MARCELO GOMES Sim, porque todas as colonizações foram cruéis: a espanhola, a portuguesa, a inglesa, a francesa, a alemã. Todas foram cruéis. Nenhuma delas chegou a um país e falou: “Vamos entender a língua dessas pessoas. Vamos entender o jeito delas. E vamos construir uma junção de culturas”. Eles impuseram a cultura, a língua, a religião e exploraram a terra ao máximo.
CONTINENTE O Recife teve outra colonização além da portuguesa – a holandesa –, da qual muita gente tem saudade. O que pensa disso?

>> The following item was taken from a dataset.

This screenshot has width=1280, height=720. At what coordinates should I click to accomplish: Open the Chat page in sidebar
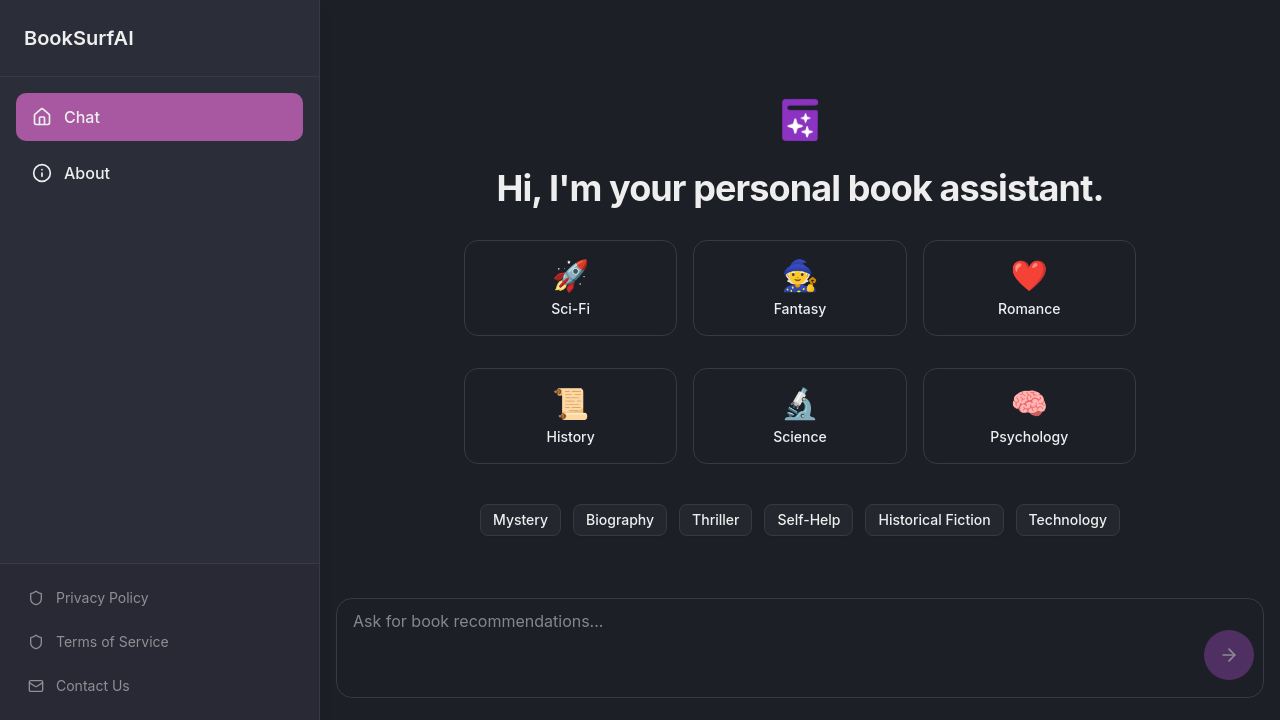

MARCELO GOMES Nossa, os holandeses saíram do Brasil e foram colonizar a África do Sul – e olha o que eles fizeram lá. Agora, quando uma pessoa fala: “Ah, os holandeses poderiam ser melhores que os portugueses”, ela está sendo colonizadora. Esse é o problema, a gente ainda não completou esse processo de descolonização. E isso está em Joaquim, quando ele fala: “Eu sou português também”, por ser filho de um. Vai ser um português de segunda classe sempre!

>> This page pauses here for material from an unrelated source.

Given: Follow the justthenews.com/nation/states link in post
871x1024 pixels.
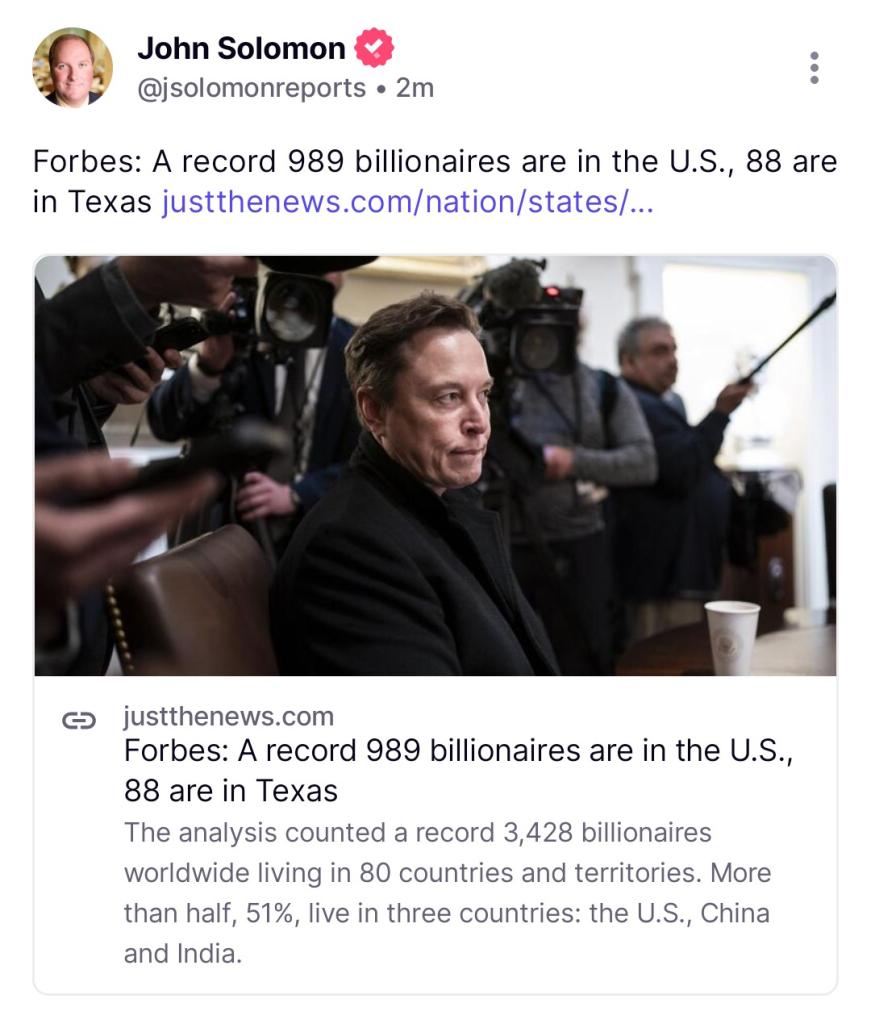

CONTINENTE Um jornalista português veio me dizer que tinha achado o filme interessante, mas que não concordava com a visão de que Portugal era culpada pela corrupção do Brasil, porque corrupção é uma coisa humana. Ele não entendia que a corrupção sistêmica era, sim, culpa de Portugal.

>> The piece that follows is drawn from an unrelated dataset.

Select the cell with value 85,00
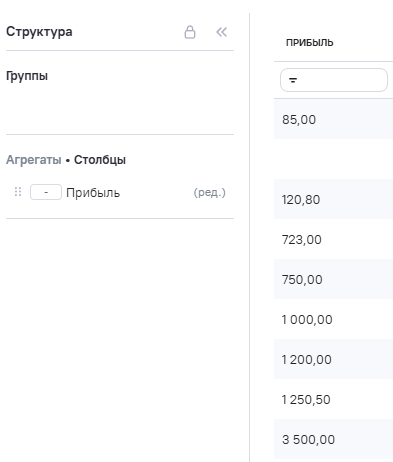This screenshot has width=393, height=462. [333, 119]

MARCELO GOMES Mas lógico, gente! É só ver a quantidade de escândalos de corrupção que tem em Portugal e na Espanha! É engraçado, porque pensei, em relação aos meus amigos portugueses que trabalham no filme: “Nossa, estou mostrando algo que acho que os cinemas português e brasileiro nunca mostraram, que é a crueldade da colonização”. Muita gente achou que não, que os portugueses não iam ligar. Na coletiva, veio um português dizer que o filme iria causar polêmica em Portugal porque eles acham que os portugueses foram bacanas no Brasil. Ninguém foi bacana, gente. O capitalismo não podia ser bacana. O capitalismo foi lá para explorar a riqueza. Vá às igrejas de Portugal e veja se foi bacana levar aquele ouro todo à custa de trabalho escravo. Então, estou muito feliz de causar uma polêmica grande em Portugal, porque é mais do que necessário. E eu espero causar outra no Brasil, porque acho que a gente tem de acabar com esse Fla x Flu que está se vivendo no Brasil. Está na hora de discutir política de uma forma profunda e consistente. Chega de discussões superficiais. Parece um bando de crianças. Vamos discutir questões primordiais do país, refletir sobre o presente compreendendo o passado e sinalizando o futuro. Senão não vai dar certo.
CONTINENTE E achar pontos em comum, não?
MARCELO GOMES Sim. Mas eu acho que também tem uma questão muito dura: há pessoas no Brasil que não querem dividir seus privilégios. É de um egoísmo – e é um egoísmo que Joaquim tem. Ele planeja tudo para não dividir privilégios. E isso é cruel no Brasil. O brasileiro quer deixar os privilégios na mão de 35 milhões, mantendo 165 milhões desprovidos de privilégios. Isso não pode. Enquanto a gente tiver esse pensamento colonizador…
CONTINENTE Por que você acha que o cinema brasileiro não olha tanto para o passado?
MARCELO GOMES Fico pensando primeiro no orçamento. Segundo, a dificuldade de construir um filme histórico que fuja desse “drama da BBC”, com direção de arte magnífica, um figurino que não deixa a pessoa falar e aquele passado asséptico, limpo. Fizemos um filme na raça, com pouco orçamento. Neste momento de crises política, e também existencial, porque vêm juntas, ou seja, “quem somos nós?”, “que país é este?”, “que nação estamos construindo?”, temos de voltar para a história. O cinema tem uma responsabilidade muito grande de fazer filmes históricos. Fico feliz que Vazante, da Daniela Thomas, que se passa quase na mesma época de Joaquim, está aí, que a Laís Bodansky vai fazer filme sobre D. Pedro 1º. Acho que é muito sintomático, neste momento de crise, a gente voltar para o passado.